Плодомасов все это сообразил в одно мгновение; в другое – решил, что он во что бы то ни стало не должен допустить этого главенства и для этого превзойдет дерзостью все, что до сих пор когда-нибудь делывал; а в третье он встал, хлопнул в ладоши и молча указал вбежавшим слугам на драгуна.
Тот, наблюдая боярина, понял его жест и, выхватив палаш, бросился в угол покоя; но жест боярина еще быстрее был понят его челядью, и драгун не успел размахнуться ни одного раза вооруженною рукою, как уже лежал на полу, сдавленный крепкими, железными руками чуть не по всем суставам. Грозный конский хвост на голове драгуна, за минуту перед сим столь угрожающий и останавливающий на себе всеобщее внимание, теперь ничего не значил.

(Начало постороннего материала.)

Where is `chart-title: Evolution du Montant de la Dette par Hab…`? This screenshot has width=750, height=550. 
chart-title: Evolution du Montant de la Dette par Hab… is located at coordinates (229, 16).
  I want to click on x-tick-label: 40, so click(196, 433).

– Веревку! – скомандовал боярин, обратясь к одному личарде.
– Попа и дьяков! – повелел он другому.
– Затрави петлю и опусти через крюк в потолке, – приказал он рабу, принесшему свежую пенькову веревку.
Петля была затравлена из вытрепанного конца веревки и спущена через крюк, на котором держался полог боярышниной постели.
В комнату, трепеща и спотыкаясь, предстали вывихнутые через порог в спину поп и дьяки.
– Становись перед образом, – скомандовал попу боярин.
– Батюшка, помилосердуй! – молился боярину трепещущий и плачущий священник.
Боярин свистнул.
Два гайдука схватили дрожащего попа и всунули его в принесенную ризу, а третий намыливал перед его глазами куском мыла веревочную петлю.
– Начинай! – сказал Плодомаоов замирающему священнику, когда облачившие его гайдуки поставили его перед образом.
– Что прикажешь, отец? – едва пролепетал почти потерявший со страху всякое сознание священник.
– Венчанье, – ответил Плодомасов.
Все так и остолбенели.
– Пой! – бешено крякнул боярин.
– Кому? – едва мог обронить, глядя на намыленную петлю, священник.
– Мне, – отвечал Плодомасов и, сорвав за руку с места боярышню Марфу Андревну, стал с нею за поповскою ризою.
Плачущий поп и плачущие дьяки пели венчанье плачущей боярышне, которую со связанными сзади локоточками и завязанным ртом держали на руках плачущие девушки; но сам боярин, ко всеобщему удивлению, молился искренно, тихо и с умилением.
– Теперь же, поп, я тебя пожалею, – сказал Плодомасов по окончании обряда. – Я тебя от беды уберег и тебе обыскных припас. Давай книгу! Вот государынин драгун да этот другой воеводский посол (он указал на пристава) – они чужие люди, и распишутся, что боярышня со мной радостью и охотою повенчалась.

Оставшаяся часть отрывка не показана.